Para muchos, el nombre blockchain remite de manera indivisible a Bitcoin y otras monedas virtuales. De ese total, un buen porcentaje lo debe asociar con las pérdidas sufridas cuando los valores de estos activos se desplomaron en los últimos tiempos. Sin embargo, y lejos de aquel refrán que dice que “el que se quema con leche ve una vaca y llora”, las cadenas de bloques se consolidan con nuevos casos de uso que aprovechan sus cualidades esenciales (Transparencia, trazabilidad de punta a punta, confianza demostrable en operaciones de las que participan muchas partes) para aportar valor a las empresas desde nuevos lugares. De hecho, el portal Statista, especializado en estudios de mercado, estima que las inversiones en soluciones basadas en esta tecnología llegarán en todo el mundo a los US$ 19.000 millones en 2024, tres veces más que lo registrado apenas tres años antes.
Por otra parte, ya existen numerosos proyectos a lo largo del mundo para lanzar monedas digitales oficiales basadas en blockchain. En la medida en que estos proyectos prosperen, las empresas van a necesitar avanzar sobre esta tecnología para garantizarse un lugar en todo este nuevo canal de flujo de dinero.

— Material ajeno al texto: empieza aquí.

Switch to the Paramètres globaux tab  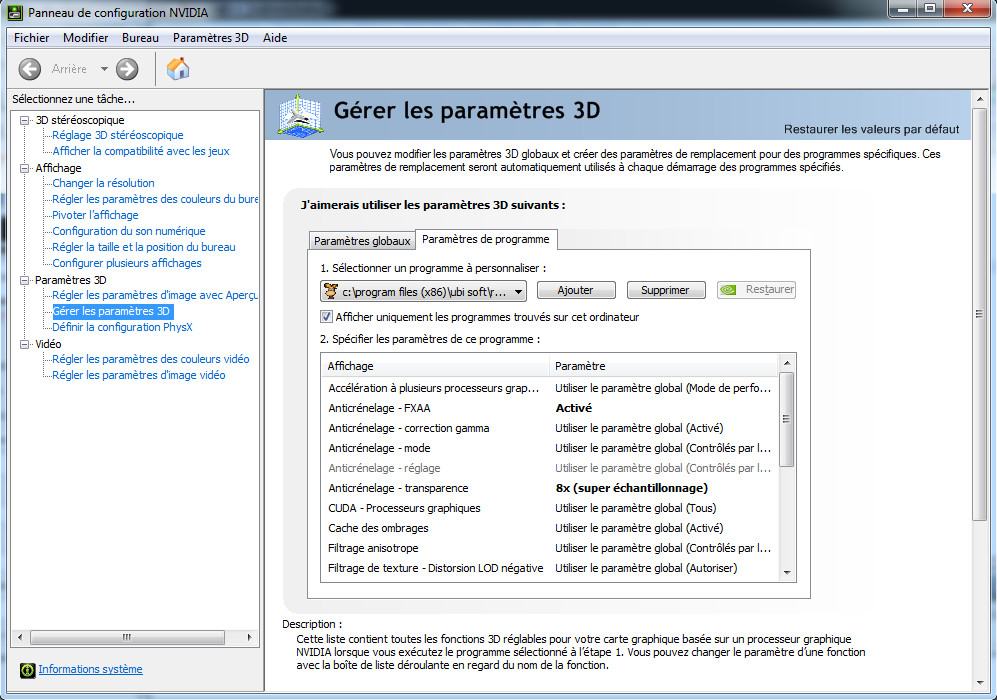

“Como es un sistema de distribución seguro de información, los usos que no sean de criptomonedas pueden ser toda transferencia de información segura, tales como datos financieros, documentos, servicios de claves o información sobre auditorias de alta confidencialidad“, enumera Sergio Aguilera, director de las carreras de informática de la Facultad de Ingeniería y Tecnología Informática de la Universidad de Belgrano, quien asegura que la banca, el sector público y las grandes corporaciones que utilizan SAP como herramienta de gestión se anotan entre las primeras en explorarla. “Nació y se desarrolló en el ambiente de activos virtuales, que necesita de un alto grado de credibilidad, confianza y control entre fuentes y receptores de información, pero ya se ha extendido a muchas otras áreas ‘calientes”, confirma.